アメリカの大学の規定で、留学生は1年間公式戦に出場することができなかったが、レベルの高い環境でのプレーは大きな糧となった。
「当時もう、身長が2メートル14、5センチありましたから、やっぱり大きいというのは武器になるとふうに思いましたし、もっと筋トレして動けるようにならないといけないと思いました」
1年間の留学を終えようとしたころ、コーチから「1軍で使うから、もう1年残らないか」とオファーを受ける。ところが問題が起きる。シーズン前のドクターチェックに引っかかってしまう。
先端巨大症と診断されたのだ。
先端巨大症は、脳下垂体にできた良性の腫瘍が原因で成長ホルモンの過剰分泌される病気。成長期に発症すると、身長が急激に伸び、身体が大きくなる。
手足が肥大し、特有の顔立ちになる。関節痛がよくみられ、手足の関節が腫れたり、変形したりする変形性関節症が生じる可能性もある。
「要するに成長期ですから、あまりにもハードな練習をすると心臓に症状が出るかもしれない、危険だという判断をチームドクターがしたんですよ。治療のため結果的に残ったんですけど、1軍登録をしてもらえず、練習も参加できなくて、結局2年目を棒に振って日本に帰ってきました。だから非常にいいチャンスを逃がしちゃったんですよ」
「チャンスを与えてもらったということが僕はすごいうれしかったですが、そういういい環境でプレーできなかったのは非常に残念でした」
NBAからの突然のオファー「なぜ自分が」

_データ一覧_:
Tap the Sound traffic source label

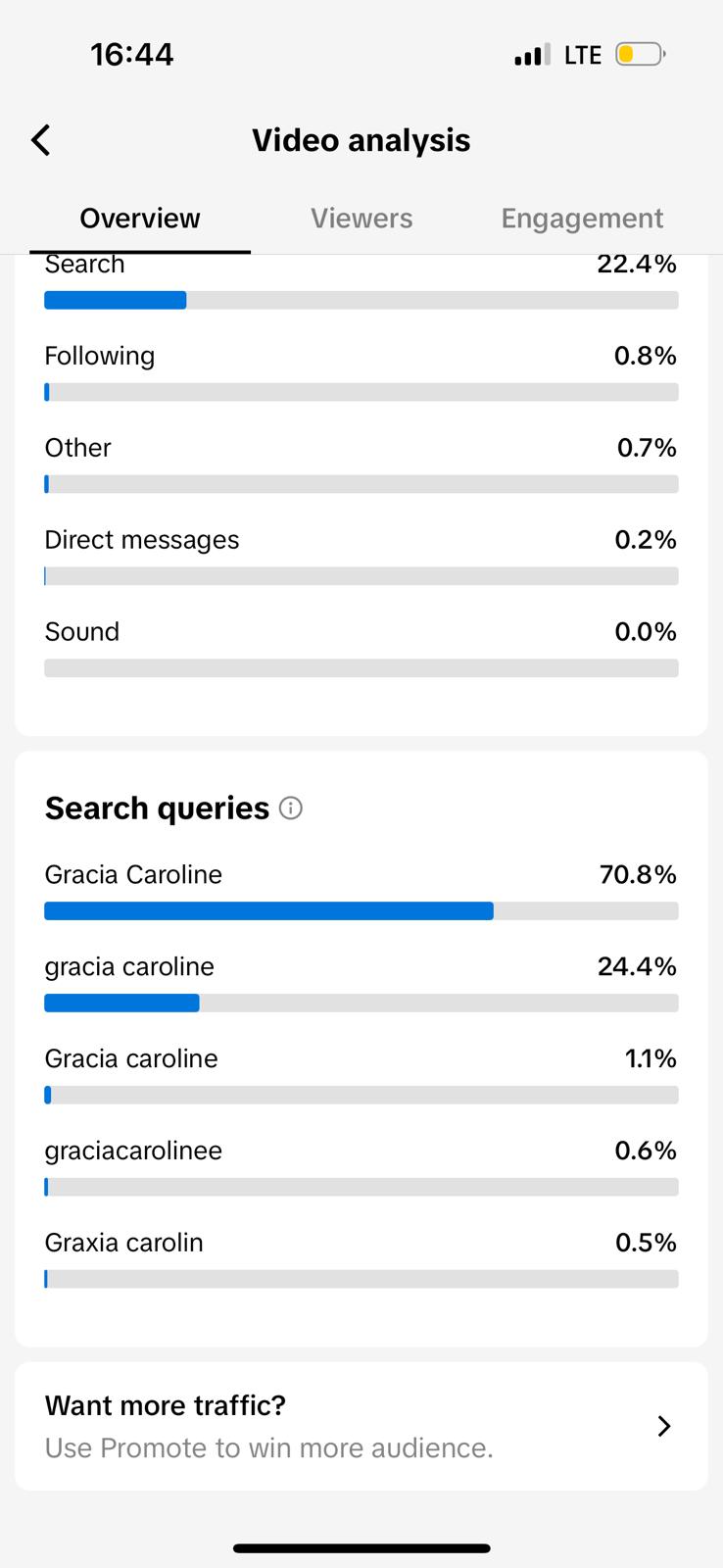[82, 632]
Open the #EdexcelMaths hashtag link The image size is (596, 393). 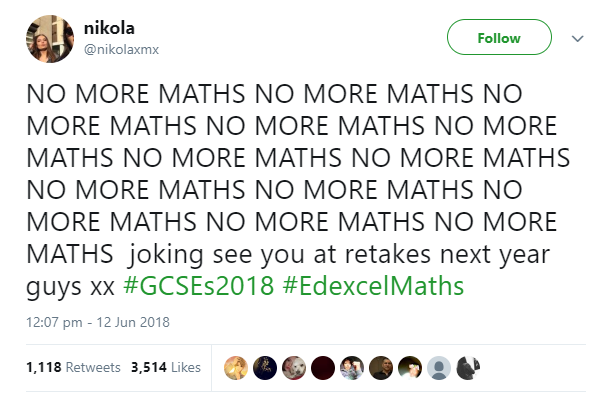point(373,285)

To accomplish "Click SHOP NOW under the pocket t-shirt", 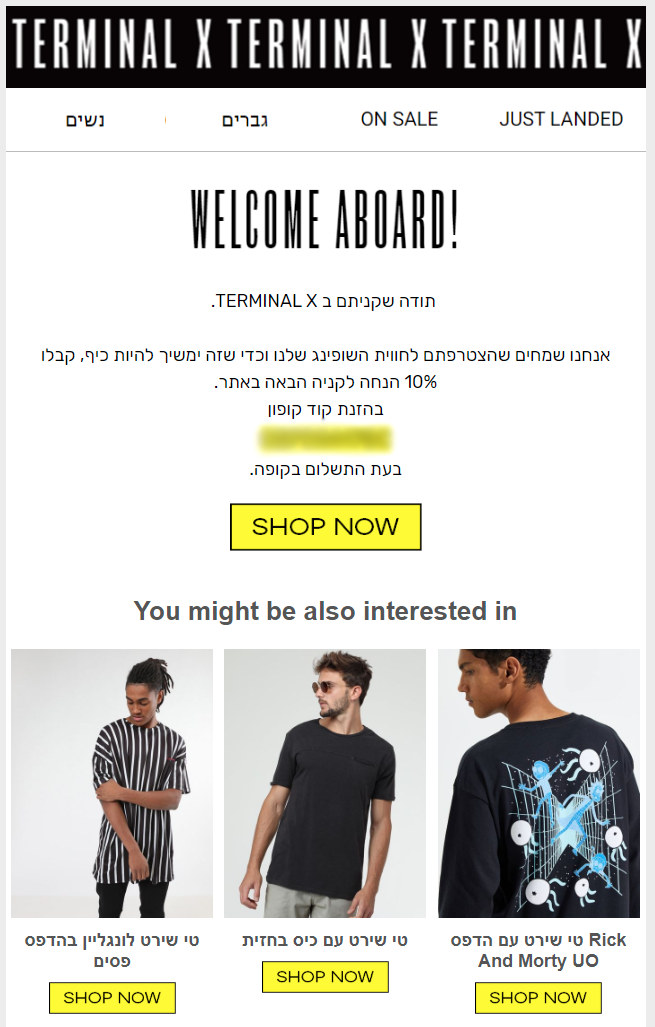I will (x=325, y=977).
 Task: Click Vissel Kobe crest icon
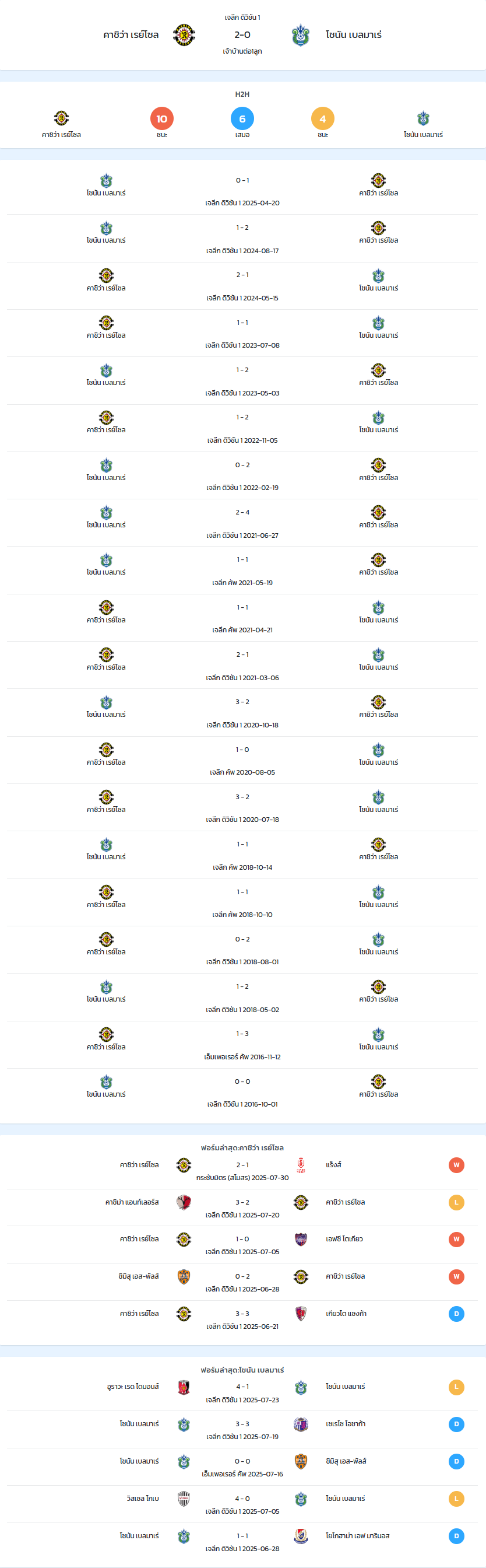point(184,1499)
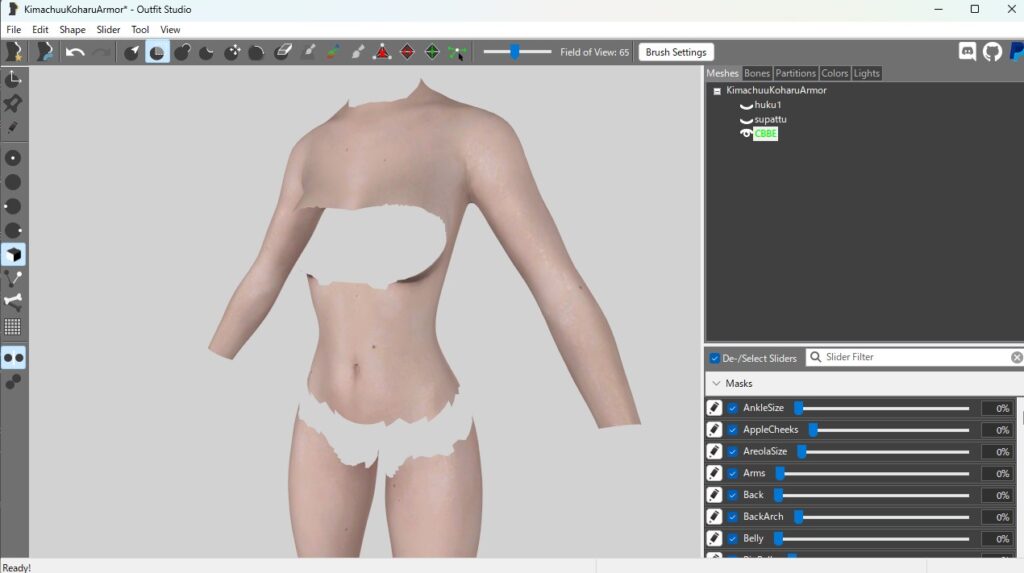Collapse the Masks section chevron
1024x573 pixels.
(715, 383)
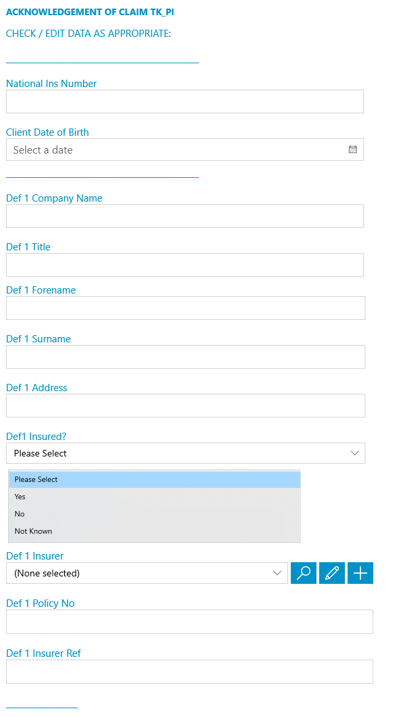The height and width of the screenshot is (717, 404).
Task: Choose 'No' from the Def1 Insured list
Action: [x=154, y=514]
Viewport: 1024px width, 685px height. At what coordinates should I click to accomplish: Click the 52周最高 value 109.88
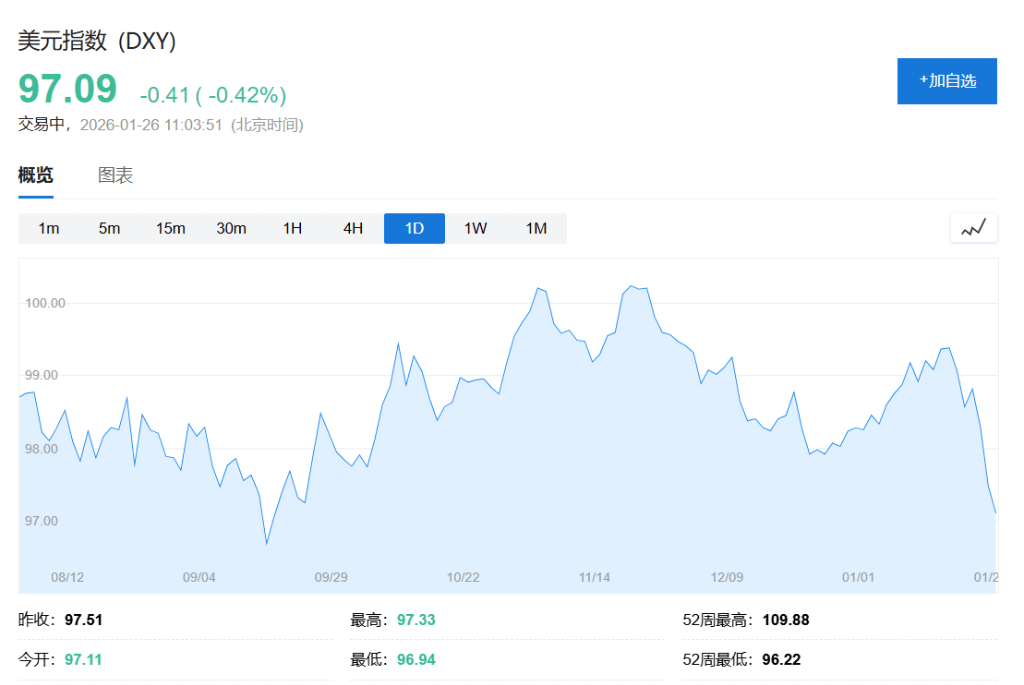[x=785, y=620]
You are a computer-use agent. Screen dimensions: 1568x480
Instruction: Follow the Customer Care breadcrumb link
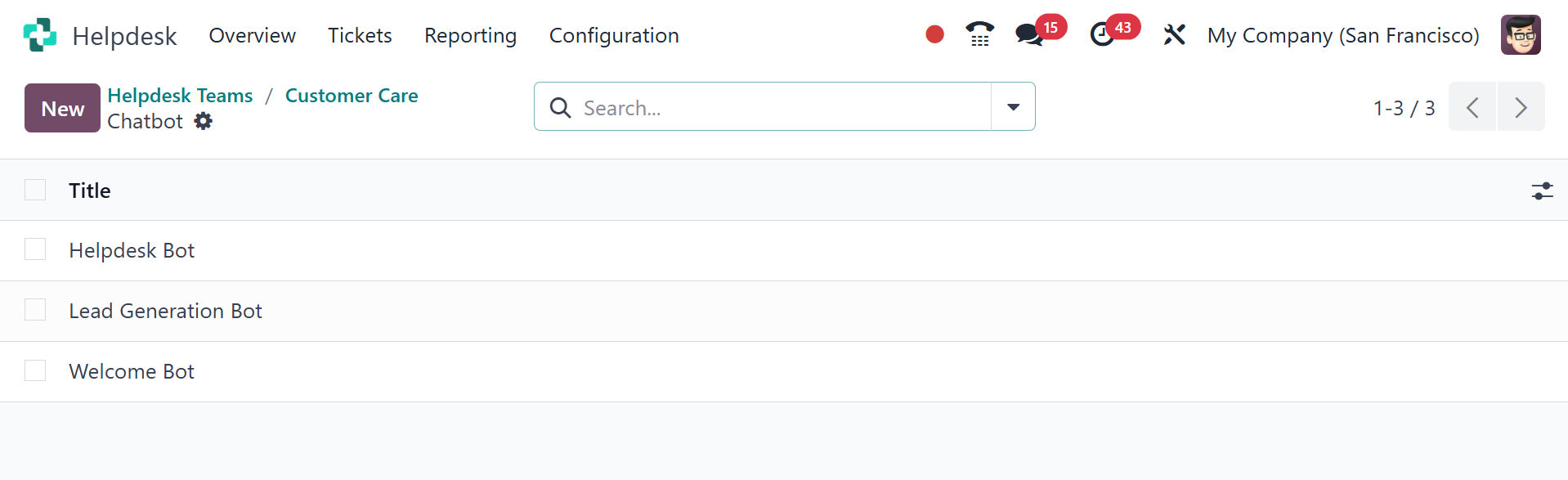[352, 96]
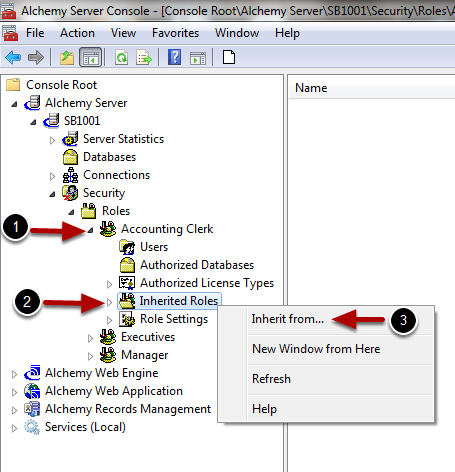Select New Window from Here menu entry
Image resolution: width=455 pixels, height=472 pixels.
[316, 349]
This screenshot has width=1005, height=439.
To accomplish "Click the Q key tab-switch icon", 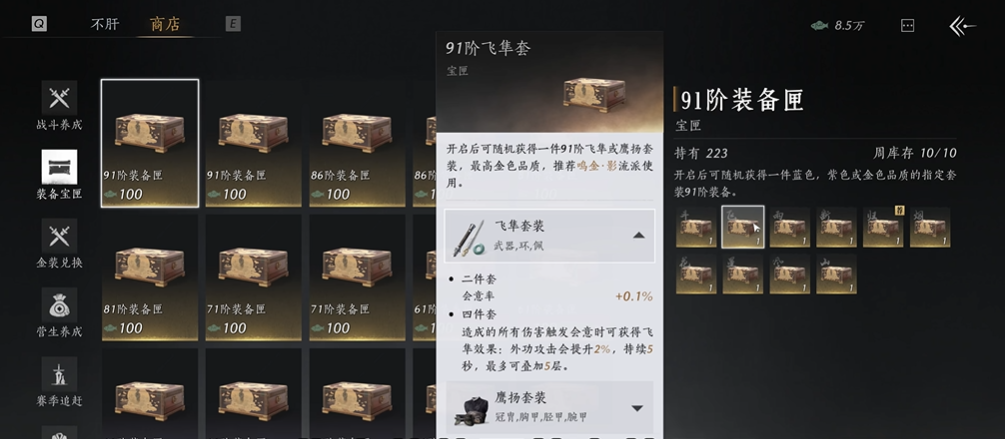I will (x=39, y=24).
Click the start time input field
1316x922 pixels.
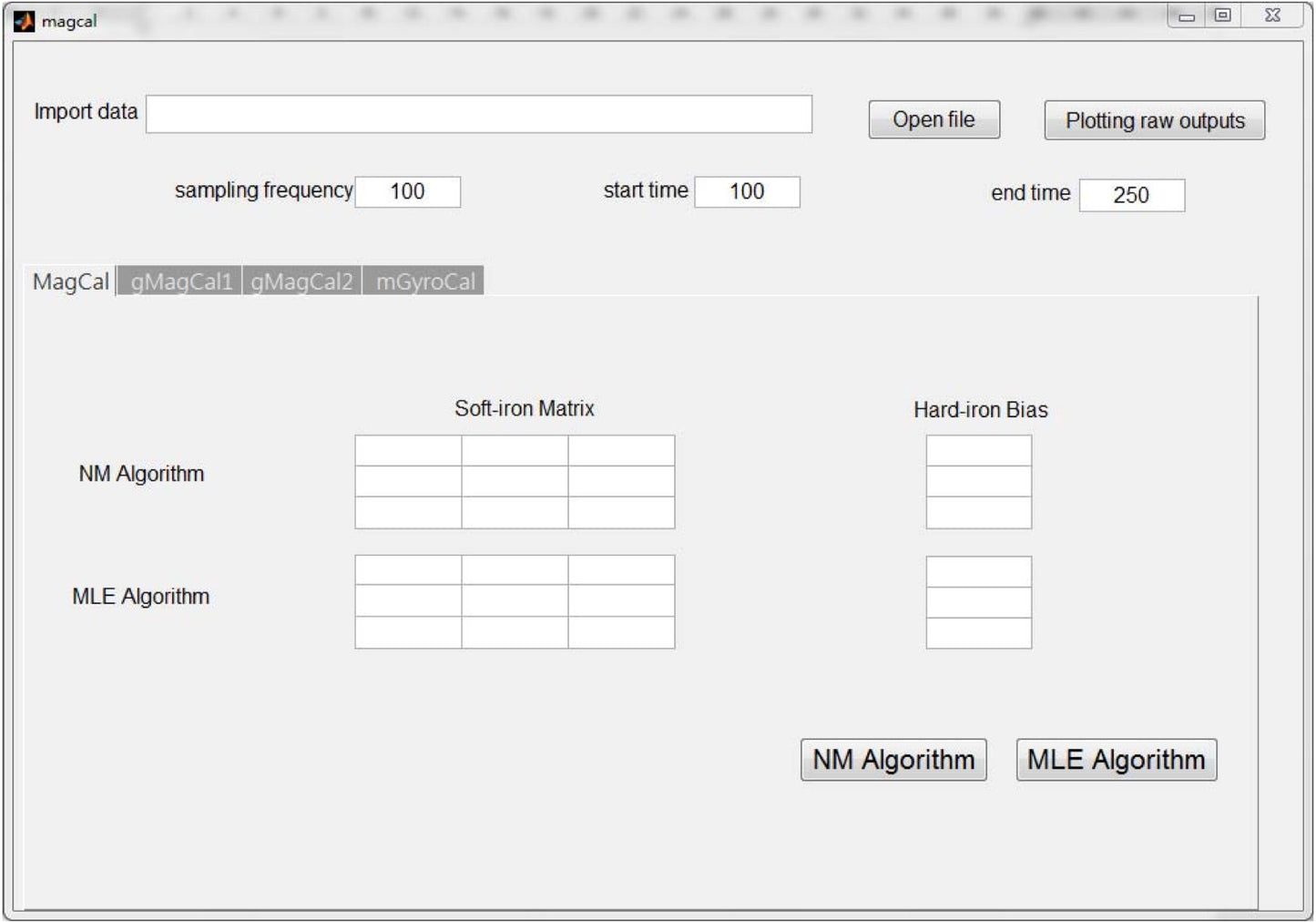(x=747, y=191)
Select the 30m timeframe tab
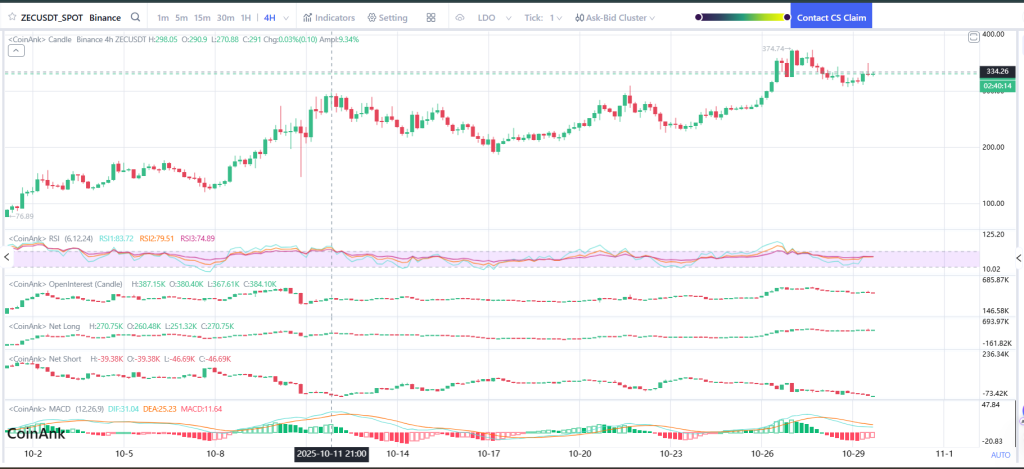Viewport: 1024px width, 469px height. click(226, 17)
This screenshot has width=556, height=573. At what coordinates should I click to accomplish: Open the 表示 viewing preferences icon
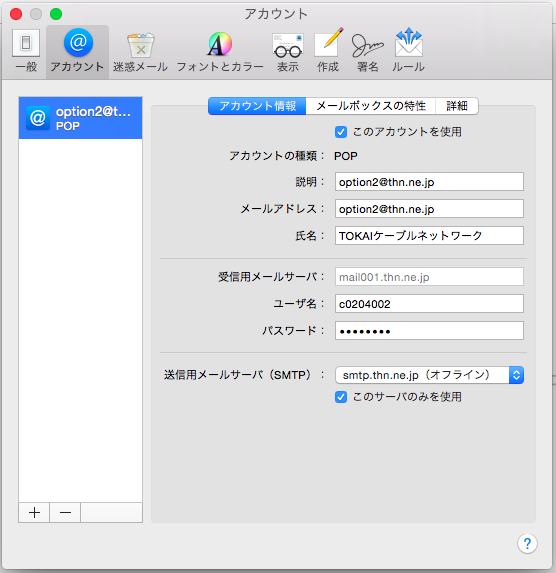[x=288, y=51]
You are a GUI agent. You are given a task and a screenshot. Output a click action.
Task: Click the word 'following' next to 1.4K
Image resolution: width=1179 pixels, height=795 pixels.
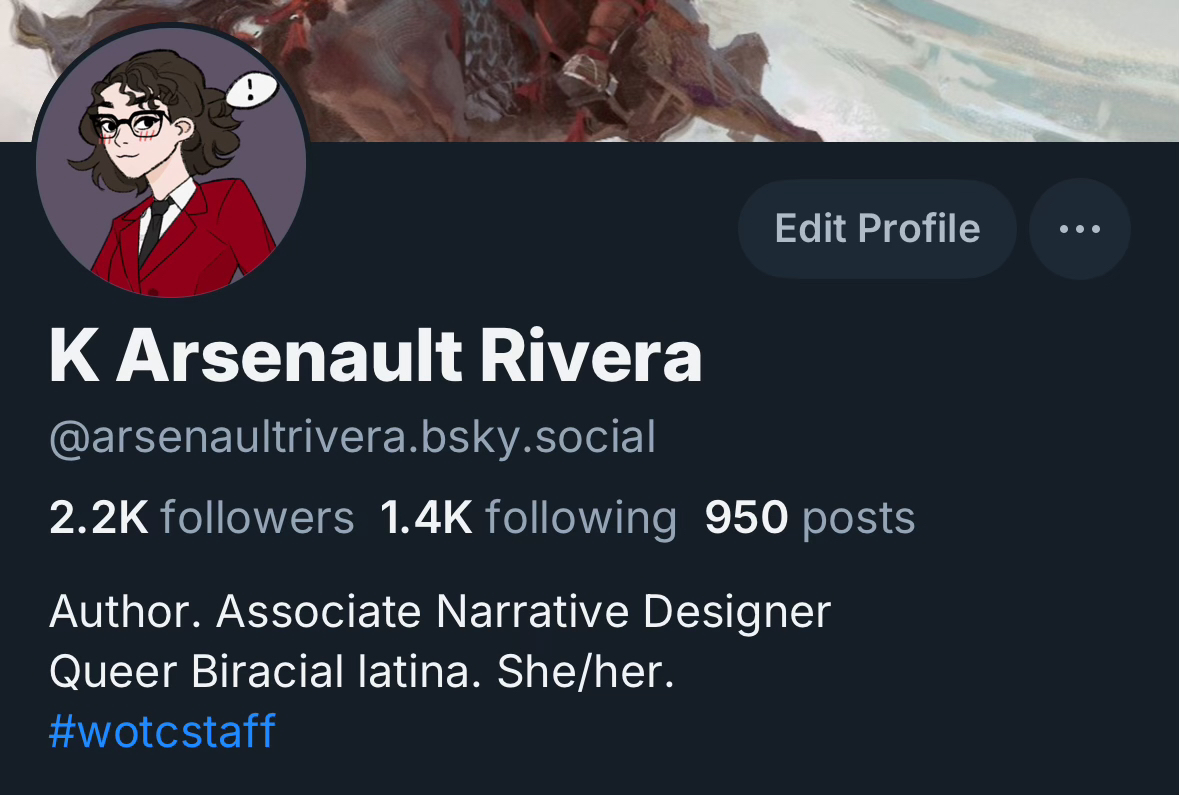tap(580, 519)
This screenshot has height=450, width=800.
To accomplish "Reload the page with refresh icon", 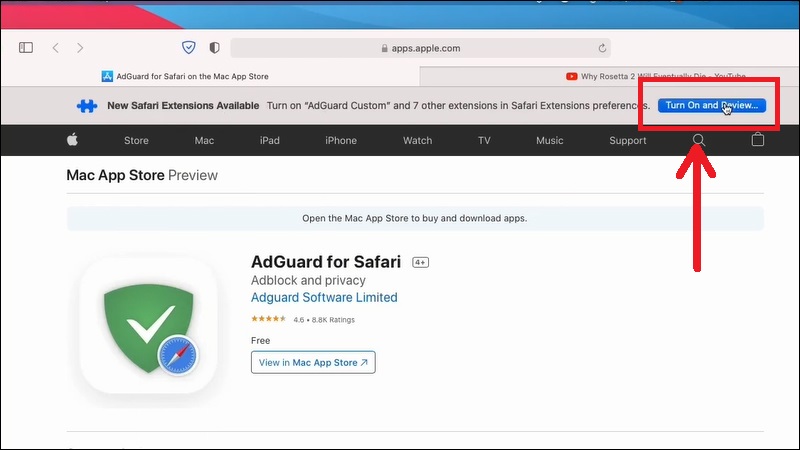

_課題_: アメリカ留学と先端巨大症の診断を語る文章を、最後の見出しの後から書き継いでもらえますか？

_回答_:
帰国して大学を卒業した後、1979年に実業団バスケリーグに所属する住友金属に入社し、新人王やリバウンド王を獲得する活躍を見せた。
その年から日本代表にも選手され、バスケを始めてからわずか5年で、日の丸を背負って戦う立場となった。
そして1981年。思いもよらない突然の知らせが舞い込む。NBAからドラフト指名がかかる。
「『えっ、なんで自分が』という思いでした」
ゴールデンステート・ウォリアーズから8巡目、全体171位の指名を受け、日本人で初めてNBAドラフト指名を受けた選手となった。
ところが、岡山さんが入団することはなかった。交渉さえもしなかった。もしこのオファーを受け入れ、NBAの舞台に立つことができていれば、田臥勇太選手がNBA選手となった20年以上も前に、日本人初のNBA選手が誕生していたかもしれない。
バスケ選手なら誰もが憧れる世界最高峰のリーグからの誘いを、なぜ受けなかったのか。いくつか理由がある。一つは、当時アマチュアリーグだった日本の国内リーグや、国際大会への出場資格だった。
当時、NBAなどに所属するプロバスケ選手は、オリンピックや世界選手権(W杯)などの国際大会への出場が認められていなかった。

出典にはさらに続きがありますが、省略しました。